Colombia vive una economía de guerra sin guerra. El sistema mediático lo alimenta día a día. Los medios de comunicación no paran de hablar del combate al enemigo interno para atemorizar y legitimar las grandes cantidades de pesos destinados a la “guerra”. El uribismo consolidó con éxito este modelo por casi dos décadas y fue eficiente para desviar la atención de las graves carencias sociales que vive la población. No obstante, las multitudinarias protestas de 2019, 2020 y 2021 acaban de hacer estallar por los aires el modelo de supuesta estabilidad.
La sociedad demanda cambios, pero la estructura tecnocrática del Estado y la academia sigue anclada al equilibrio fiscal, la reducción de la deuda y el Estado mínimo. El caparazón intelectual de la burguesía bogotana y colombiana es incapaz de ajustarse al nuevo momento. La estabilidad macroeconómica (baja inflación, cero déficit y crecimiento del producto) sigue siendo la única forma de entender la política económica. Mientras que intelectuales, tecnócratas y medios de comunicación enarbolan el miedo a otra economía, una que se construya de abajo hacia arriba, la clase trabajadora siente que el modelo ya no va más. A pesar del descontento mayoritario de la población, las soluciones propuestas desde los think tanks colombianos están lejos de ser una respuesta a la maltrechas condiciones de vida de la población y ponen a la izquierda a un paso de la Casa de Nariño.
Y es que Colombia y sus economistas viven una permanente paradoja: por más de 30 años buscan el equilibrio fiscal pero la deuda pública no deja de crecer. Pese a las leyes de responsabilidad fiscal y el equilibrio presupuestario, paradójicamente la deuda pública entre 1994 y 2019 se ha multiplicado por tres, igualando ya al promedio de América Latina (panel a gráfico 1).

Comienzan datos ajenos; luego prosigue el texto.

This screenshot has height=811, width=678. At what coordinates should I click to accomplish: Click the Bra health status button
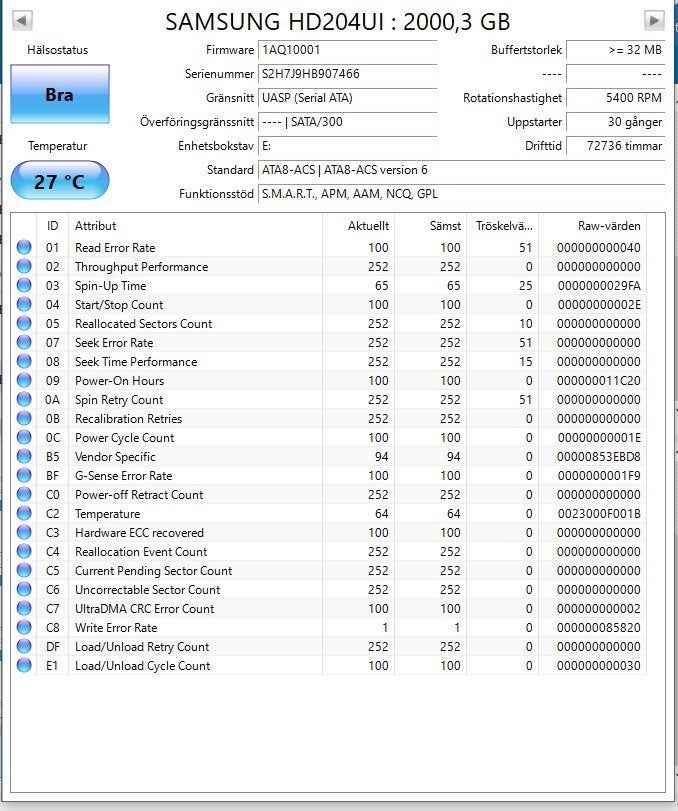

Este incremento de la deuda no se corresponde con la minimización del Estado que se pregona. ¿Por qué? Las prioridades de gastos están invertidas. La austeridad es un sentido común para el gasto social pero nunca lo fue para los planes armamentísticos. El gasto militar alcanzó la impresionante cifra de 11 % del PIB en 2018, tres veces más alto que el promedio de América Latina (panel b gráfico 1). Entre 1990 y 2006 pasó de 9 % a 13 % del PIB, coincidiendo con el mayor crecimiento de la deuda pública que pasó de 14 % a 30 % del PIB en el mismo período. Si el gasto militar hubiese sido el mismo que el promedio latinoamericano, en tan solo 12 años el país hubiera ahorrado más de un Producto Interno Bruto. El presupuesto en defensa y policía pasó de 24 a 35 billones de pesos entre 2012 y 2020 (incremento de 50 %). Si éste se hubiese congelado en 2012, al 2021 el país tendría tanto recursos como para construir una línea del metro de Bogotá.

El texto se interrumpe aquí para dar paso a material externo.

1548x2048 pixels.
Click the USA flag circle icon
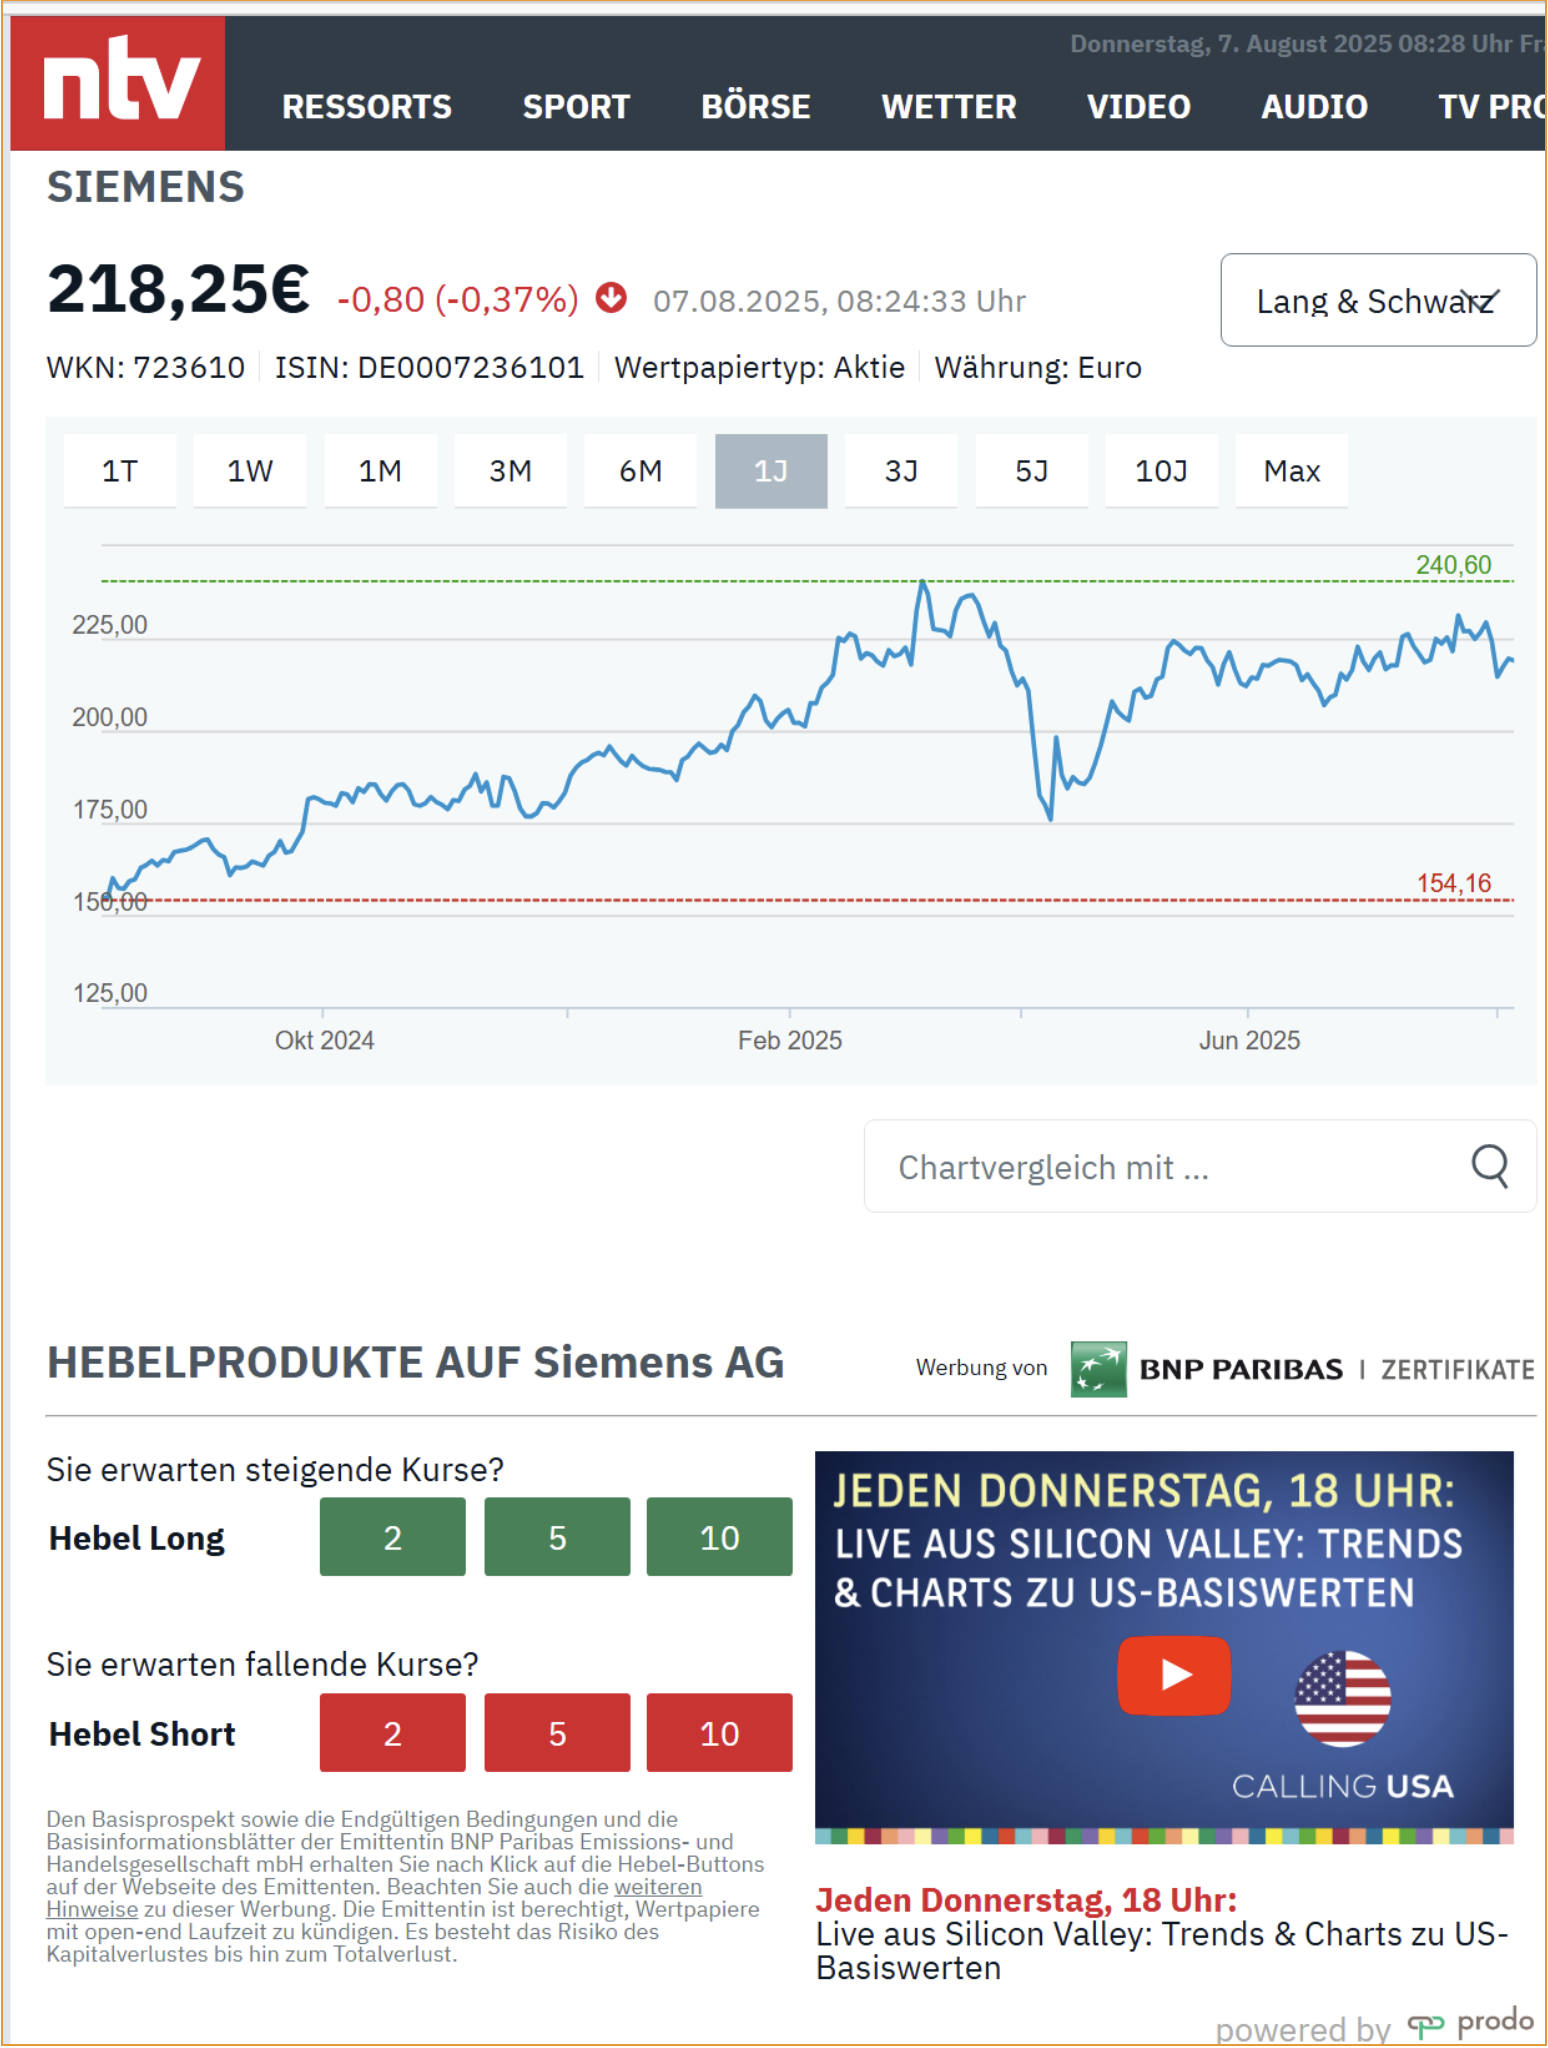[1342, 1698]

El modelo se garantiza en la idea que el gasto en seguridad es necesario para reducir el narcotráfico y los grupos violentos. Las cifras muestran que no fue así. La economía de guerra del uribismo no logró contener la violencia ni el narcotráfico. Según información de la misma Contraloría de la nación, en Colombia las hectáreas de cultivo de coca se multiplicaron por cuatro (entre 2012 y 2018), los hurtos se multiplicaron por cinco y las lesiones personales por tres entre 2004 y 2018 (gráfico 2).
Hay dos Colombias, una en la calle y otra en los titulares de prensa. Hay dos modelos fiscales: austeridad para la gente, despilfarro para las armas.